'''

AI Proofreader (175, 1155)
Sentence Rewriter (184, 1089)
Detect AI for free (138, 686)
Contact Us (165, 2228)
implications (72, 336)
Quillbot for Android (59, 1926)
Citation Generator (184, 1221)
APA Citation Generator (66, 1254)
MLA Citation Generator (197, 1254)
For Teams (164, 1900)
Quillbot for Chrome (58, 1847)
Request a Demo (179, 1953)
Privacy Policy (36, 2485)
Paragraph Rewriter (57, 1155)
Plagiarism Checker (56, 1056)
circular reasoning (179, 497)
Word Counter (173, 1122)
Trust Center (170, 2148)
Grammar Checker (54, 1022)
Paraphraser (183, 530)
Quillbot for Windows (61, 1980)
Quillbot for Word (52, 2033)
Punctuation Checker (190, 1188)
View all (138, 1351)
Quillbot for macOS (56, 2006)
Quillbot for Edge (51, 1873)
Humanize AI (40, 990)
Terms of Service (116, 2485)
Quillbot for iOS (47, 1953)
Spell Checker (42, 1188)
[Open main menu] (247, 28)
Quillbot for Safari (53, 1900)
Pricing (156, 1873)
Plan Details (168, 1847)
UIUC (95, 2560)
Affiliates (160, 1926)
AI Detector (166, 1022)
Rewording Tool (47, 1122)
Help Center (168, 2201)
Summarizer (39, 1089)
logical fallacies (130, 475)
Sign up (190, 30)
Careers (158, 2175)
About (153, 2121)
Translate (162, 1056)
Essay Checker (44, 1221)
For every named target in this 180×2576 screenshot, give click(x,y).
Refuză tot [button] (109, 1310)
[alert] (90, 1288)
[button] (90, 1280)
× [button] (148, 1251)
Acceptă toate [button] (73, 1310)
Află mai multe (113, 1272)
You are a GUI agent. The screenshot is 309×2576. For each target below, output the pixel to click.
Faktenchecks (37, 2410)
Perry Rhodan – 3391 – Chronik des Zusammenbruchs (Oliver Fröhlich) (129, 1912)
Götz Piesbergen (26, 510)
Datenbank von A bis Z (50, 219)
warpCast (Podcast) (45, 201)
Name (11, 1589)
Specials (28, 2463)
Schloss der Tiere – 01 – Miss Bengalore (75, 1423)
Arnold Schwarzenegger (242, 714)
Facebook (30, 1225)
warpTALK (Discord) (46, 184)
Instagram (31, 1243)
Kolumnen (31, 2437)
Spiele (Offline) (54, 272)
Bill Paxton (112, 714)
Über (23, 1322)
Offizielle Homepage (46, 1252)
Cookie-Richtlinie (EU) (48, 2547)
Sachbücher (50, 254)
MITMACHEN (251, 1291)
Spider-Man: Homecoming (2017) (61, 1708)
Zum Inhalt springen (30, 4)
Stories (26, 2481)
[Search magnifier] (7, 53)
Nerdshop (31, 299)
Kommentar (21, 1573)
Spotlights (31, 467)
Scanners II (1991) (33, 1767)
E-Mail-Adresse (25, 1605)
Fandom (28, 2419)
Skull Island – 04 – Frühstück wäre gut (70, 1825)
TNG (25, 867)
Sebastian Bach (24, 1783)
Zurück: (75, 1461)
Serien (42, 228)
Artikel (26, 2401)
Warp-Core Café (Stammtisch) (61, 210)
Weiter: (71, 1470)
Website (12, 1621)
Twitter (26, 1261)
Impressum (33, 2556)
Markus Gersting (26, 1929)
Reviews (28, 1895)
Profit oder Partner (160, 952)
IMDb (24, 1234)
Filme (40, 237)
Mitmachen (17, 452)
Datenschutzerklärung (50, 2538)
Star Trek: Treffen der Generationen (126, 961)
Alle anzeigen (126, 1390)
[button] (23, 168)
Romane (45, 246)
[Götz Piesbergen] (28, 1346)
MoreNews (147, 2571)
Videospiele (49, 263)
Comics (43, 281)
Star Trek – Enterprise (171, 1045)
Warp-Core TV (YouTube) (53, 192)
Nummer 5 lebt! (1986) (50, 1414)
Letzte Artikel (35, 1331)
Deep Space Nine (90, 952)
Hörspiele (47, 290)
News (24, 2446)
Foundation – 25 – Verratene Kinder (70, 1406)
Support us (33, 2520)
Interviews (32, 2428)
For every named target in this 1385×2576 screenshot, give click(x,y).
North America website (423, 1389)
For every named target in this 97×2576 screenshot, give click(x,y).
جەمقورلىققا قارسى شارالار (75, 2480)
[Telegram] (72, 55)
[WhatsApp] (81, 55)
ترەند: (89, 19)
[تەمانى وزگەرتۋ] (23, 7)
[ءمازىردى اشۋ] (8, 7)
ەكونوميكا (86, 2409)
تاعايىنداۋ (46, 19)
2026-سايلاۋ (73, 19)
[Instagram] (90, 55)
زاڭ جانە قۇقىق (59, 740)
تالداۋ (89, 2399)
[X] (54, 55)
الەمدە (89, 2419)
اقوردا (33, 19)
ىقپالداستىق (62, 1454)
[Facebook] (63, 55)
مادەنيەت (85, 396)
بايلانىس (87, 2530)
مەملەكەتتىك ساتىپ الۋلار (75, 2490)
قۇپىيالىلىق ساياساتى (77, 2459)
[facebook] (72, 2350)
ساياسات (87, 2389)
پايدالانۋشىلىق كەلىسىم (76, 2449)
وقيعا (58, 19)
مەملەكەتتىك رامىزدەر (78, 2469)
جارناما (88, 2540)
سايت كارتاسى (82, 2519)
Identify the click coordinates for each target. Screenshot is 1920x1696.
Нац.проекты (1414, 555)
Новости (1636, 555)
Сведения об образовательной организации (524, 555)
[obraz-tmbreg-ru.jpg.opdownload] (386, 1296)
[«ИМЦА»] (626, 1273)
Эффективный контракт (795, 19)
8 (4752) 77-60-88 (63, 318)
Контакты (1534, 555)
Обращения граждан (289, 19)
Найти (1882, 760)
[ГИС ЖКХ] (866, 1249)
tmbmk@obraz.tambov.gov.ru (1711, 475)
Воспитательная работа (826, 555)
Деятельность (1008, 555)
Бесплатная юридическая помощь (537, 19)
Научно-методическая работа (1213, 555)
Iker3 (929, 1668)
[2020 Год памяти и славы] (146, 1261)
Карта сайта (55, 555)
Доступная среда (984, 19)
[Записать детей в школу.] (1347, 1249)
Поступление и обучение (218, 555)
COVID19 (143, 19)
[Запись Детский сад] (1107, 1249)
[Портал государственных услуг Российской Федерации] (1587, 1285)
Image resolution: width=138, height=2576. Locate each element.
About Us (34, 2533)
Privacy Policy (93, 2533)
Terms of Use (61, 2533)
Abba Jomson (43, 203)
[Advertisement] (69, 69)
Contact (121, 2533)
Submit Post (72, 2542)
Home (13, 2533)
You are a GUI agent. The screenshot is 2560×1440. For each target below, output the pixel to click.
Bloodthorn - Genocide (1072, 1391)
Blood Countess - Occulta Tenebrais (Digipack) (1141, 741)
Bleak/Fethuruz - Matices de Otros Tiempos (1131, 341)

'''

- **REQUIRED ACTION**
Starting at the line with "Нац.проекты (1414, 555)" and ending at the line with "Доступная среда (984, 19)", print each line of the listing above exactly, with no other lines.

- **RESPONSE FOR THIS EXERCISE**
Нац.проекты (1414, 555)
Новости (1636, 555)
Сведения об образовательной организации (524, 555)
[obraz-tmbreg-ru.jpg.opdownload] (386, 1296)
[«ИМЦА»] (626, 1273)
Эффективный контракт (795, 19)
8 (4752) 77-60-88 (63, 318)
Контакты (1534, 555)
Обращения граждан (289, 19)
Найти (1882, 760)
[ГИС ЖКХ] (866, 1249)
tmbmk@obraz.tambov.gov.ru (1711, 475)
Воспитательная работа (826, 555)
Деятельность (1008, 555)
Бесплатная юридическая помощь (537, 19)
Научно-методическая работа (1213, 555)
Iker3 (929, 1668)
[2020 Год памяти и славы] (146, 1261)
Карта сайта (55, 555)
Доступная среда (984, 19)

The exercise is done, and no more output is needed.